One cold and rainy day in December I received a call from a local organization reporting that a 60-year-old woman was camping in front of their property. As I approached her campsite it was easy to see that Veronica and her dog, Reggie, were extremely defensive and fearful. Veronica wasn’t interested in my help at first. She looked stressed and disheveled.  After taking the time to explain what I could help her with, Veronica started to come around. A warm, dry place to spend the night sounded awfully appealing. She shared that on the streets, “you can’t show weakness or people will take advantage of it.” That night I was able to secure a spot for Veronica at the Crisis Stabilization Unit, and Community Beyond Violence was able to give her a hotel voucher for the following night.

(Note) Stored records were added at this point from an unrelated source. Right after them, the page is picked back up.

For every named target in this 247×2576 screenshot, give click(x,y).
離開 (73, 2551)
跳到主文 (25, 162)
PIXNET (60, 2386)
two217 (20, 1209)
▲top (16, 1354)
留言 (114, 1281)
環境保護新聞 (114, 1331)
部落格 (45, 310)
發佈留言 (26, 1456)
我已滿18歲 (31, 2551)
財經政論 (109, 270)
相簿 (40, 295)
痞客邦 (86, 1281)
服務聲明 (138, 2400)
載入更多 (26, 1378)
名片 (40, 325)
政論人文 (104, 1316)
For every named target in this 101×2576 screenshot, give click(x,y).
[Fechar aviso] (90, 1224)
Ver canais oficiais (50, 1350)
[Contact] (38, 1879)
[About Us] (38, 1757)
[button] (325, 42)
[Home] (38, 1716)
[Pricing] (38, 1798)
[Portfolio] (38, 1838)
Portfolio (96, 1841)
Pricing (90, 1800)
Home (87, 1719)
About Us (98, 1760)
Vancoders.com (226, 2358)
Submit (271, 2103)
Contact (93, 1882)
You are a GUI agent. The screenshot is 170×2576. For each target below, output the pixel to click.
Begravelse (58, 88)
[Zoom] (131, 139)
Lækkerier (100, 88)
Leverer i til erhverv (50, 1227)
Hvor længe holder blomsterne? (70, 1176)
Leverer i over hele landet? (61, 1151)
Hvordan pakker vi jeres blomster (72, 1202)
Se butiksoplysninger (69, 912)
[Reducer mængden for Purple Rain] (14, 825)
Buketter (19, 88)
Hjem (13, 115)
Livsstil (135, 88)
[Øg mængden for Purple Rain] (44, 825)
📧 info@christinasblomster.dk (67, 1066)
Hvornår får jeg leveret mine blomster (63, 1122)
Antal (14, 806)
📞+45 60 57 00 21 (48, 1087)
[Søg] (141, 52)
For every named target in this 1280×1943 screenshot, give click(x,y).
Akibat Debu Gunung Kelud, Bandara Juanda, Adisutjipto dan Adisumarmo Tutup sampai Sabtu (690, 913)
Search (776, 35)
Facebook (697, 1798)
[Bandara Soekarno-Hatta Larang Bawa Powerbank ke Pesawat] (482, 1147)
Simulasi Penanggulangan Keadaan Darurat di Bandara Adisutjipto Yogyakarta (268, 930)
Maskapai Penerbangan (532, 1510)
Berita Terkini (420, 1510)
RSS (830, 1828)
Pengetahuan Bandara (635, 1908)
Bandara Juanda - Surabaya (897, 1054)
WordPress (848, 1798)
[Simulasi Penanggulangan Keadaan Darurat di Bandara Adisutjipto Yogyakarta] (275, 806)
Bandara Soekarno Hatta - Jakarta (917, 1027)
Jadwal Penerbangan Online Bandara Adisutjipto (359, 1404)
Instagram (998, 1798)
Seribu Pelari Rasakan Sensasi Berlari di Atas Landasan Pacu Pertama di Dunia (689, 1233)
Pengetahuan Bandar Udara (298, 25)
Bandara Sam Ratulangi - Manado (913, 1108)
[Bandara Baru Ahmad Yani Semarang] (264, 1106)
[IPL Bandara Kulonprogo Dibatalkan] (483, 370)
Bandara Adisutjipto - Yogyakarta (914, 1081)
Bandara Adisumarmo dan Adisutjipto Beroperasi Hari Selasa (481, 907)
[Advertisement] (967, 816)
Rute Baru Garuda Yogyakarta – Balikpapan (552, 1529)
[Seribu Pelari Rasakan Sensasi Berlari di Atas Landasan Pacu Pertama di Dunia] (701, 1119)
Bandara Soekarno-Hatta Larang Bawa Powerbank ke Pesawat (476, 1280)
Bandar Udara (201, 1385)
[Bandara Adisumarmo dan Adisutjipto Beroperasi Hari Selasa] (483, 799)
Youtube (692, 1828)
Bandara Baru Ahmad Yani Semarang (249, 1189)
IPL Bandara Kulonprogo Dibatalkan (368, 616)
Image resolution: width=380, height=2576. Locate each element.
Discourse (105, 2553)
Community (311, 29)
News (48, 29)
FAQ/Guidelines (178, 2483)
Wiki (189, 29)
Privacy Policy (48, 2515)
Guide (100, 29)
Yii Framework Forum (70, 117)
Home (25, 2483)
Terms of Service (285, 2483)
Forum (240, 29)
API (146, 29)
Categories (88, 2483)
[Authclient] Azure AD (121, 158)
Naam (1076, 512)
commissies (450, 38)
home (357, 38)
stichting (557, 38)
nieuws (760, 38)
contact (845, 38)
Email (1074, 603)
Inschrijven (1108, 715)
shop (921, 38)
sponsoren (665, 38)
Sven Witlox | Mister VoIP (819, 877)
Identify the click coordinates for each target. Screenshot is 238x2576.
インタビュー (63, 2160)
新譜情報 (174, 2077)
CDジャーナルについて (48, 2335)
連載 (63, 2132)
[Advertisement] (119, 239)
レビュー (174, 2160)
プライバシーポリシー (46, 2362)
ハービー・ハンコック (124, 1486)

When I arrived to pick her up from the hotel, I hardly recognized the woman who answered the door. Veronica was clean and calm, she had tidied up her room and her belongings. The night without the stress of keeping herself safe in the woods or on the street had done wonders for her. Earlier in her life, Veronica had suffered intense domestic violence, leaving her with PTSD, anxiety and severe depression, so safety and security were luxuries for her. And with no family left to lean on, she didn’t really trust anyone.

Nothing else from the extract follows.